Wir investieren in innovative Asset- und digitale Systemlösungen, um unseren Kunden Echtzeitinformationen über ihre Lieferungen zur Verfügung zu stellen. Einen wichtigen Schritt in diese Richtung haben wir mit MIKE gesetzt. Dieser digitale Assistent ist die durchgehende Digitalisierung unserer internen Prozesse, aber schafft auch Schnittstellen zu unseren Kunden durch Funktionen wie das Verfolgen von Sendungen, das Aufgeben von Transportaufträgen und das Planen von Kapazitäten.
Welche Innovationen sind für die letzte Meile geplant?
Wir sehen regelmäßig, dass vor allem kleine und mittelständische Unternehmen auf die nachhaltige Schiene setzen wollen, aber am Unternehmensstandort kein eigenes Anschlussgleis besitzen. Kosten und Aufwand dafür schrecken sie oft ab. Diese Hürde überwinden wir nun gemeinsam mit unserem multimodalen Angebot: Denn wir holen die Ware per Lkw ab, schlagen diese für den Hauptlauf auf die Schiene um und kümmern uns auch in der letzten Meile darum, dass die Güter per Lkw sicher zum Zielort gebracht werden. Wir kümmern uns Tür-zu-Tür um die gesamte Lieferkette und erreichen dadurch auch neue Kundensegmente. So fahren mittlerweile auch Bier und Limonade aus Ostösterreich die erste und letzte Meile mit dem Lkw und über die lange Distanz auf dem Zug.

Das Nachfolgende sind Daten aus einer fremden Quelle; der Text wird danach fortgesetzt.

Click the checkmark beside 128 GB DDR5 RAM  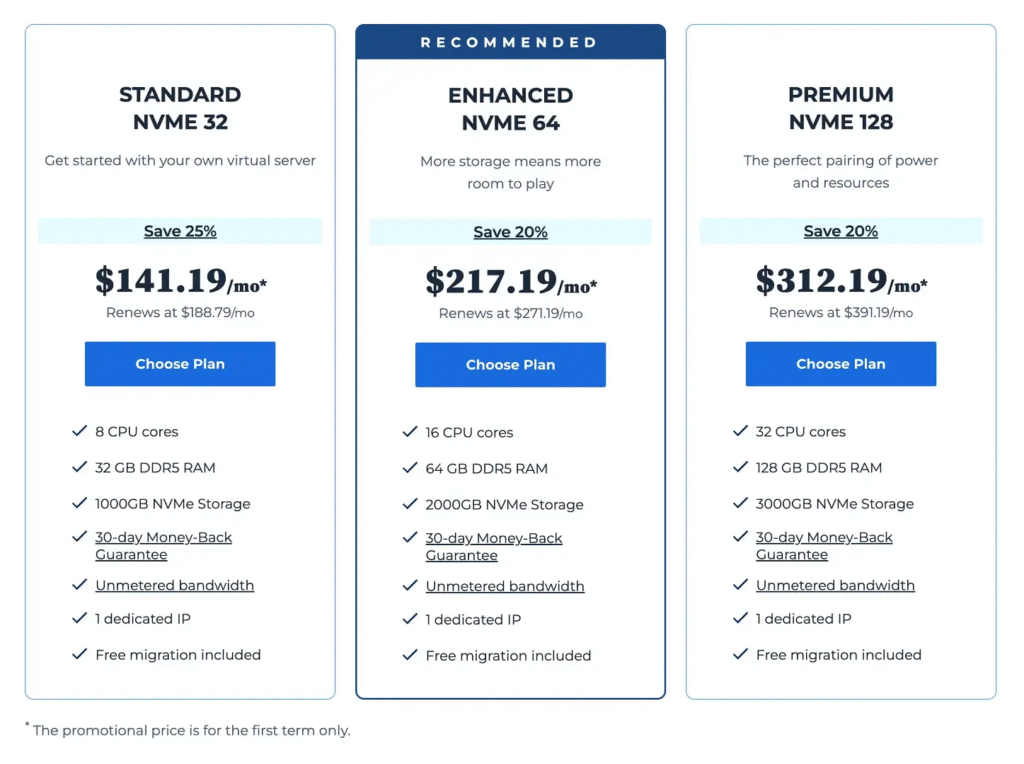pyautogui.click(x=740, y=467)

Dafür haben wir auch eigene Aufbauten, die einfach und schnell vom Lkw auf den Zug und zurück umgeschlagen werden können – ohne Portalkräne und große Terminals. Zum Einsatz kommen hier zum Beispiel Wechselaufbauten der RCG, auch „Curtainsider Swap Bodies“ genannt. Sie sind auf Zug und Lkw einsatzfähig sowie universell verladebar und schließen damit die Lücke zwischen Straße und Schiene. Darüber hinaus läuft bei uns auch ein Innovationsprojekt zum selbstfahrenden Güterwagen zur flexibleren Bedienung der letzten Meile.
Welche Investitionen planen Sie in den nächsten Jahren?
Die Investitionen in die Schieneninfrastruktur und in das System Bahn betragen laut Rahmenplan 21,1 Milliarden Euro für den Zeitraum 2024-2029, diese kommen auch dem Güterverkehr zugute. Und auch bei der ÖBB Rail Cargo Group stehen in den nächsten Jahren einige Investitionen an. Mittelfristig werden rund 400 Millionen Euro in Güterwagen und zugehöriges Equipment investiert. Ebenso viel geht in neue und umgebaute Loks für den Güterverkehr. Rund 60 Millionen Euro fließen in den kommenden sechs Jahren alleine bei unserer Rail Cargo Group in den Bereich IT. Denn nur mit einem Schienengüterverkehr, der fit für die Zukunft ist, können wir mehr Güter auf die Schiene bringen.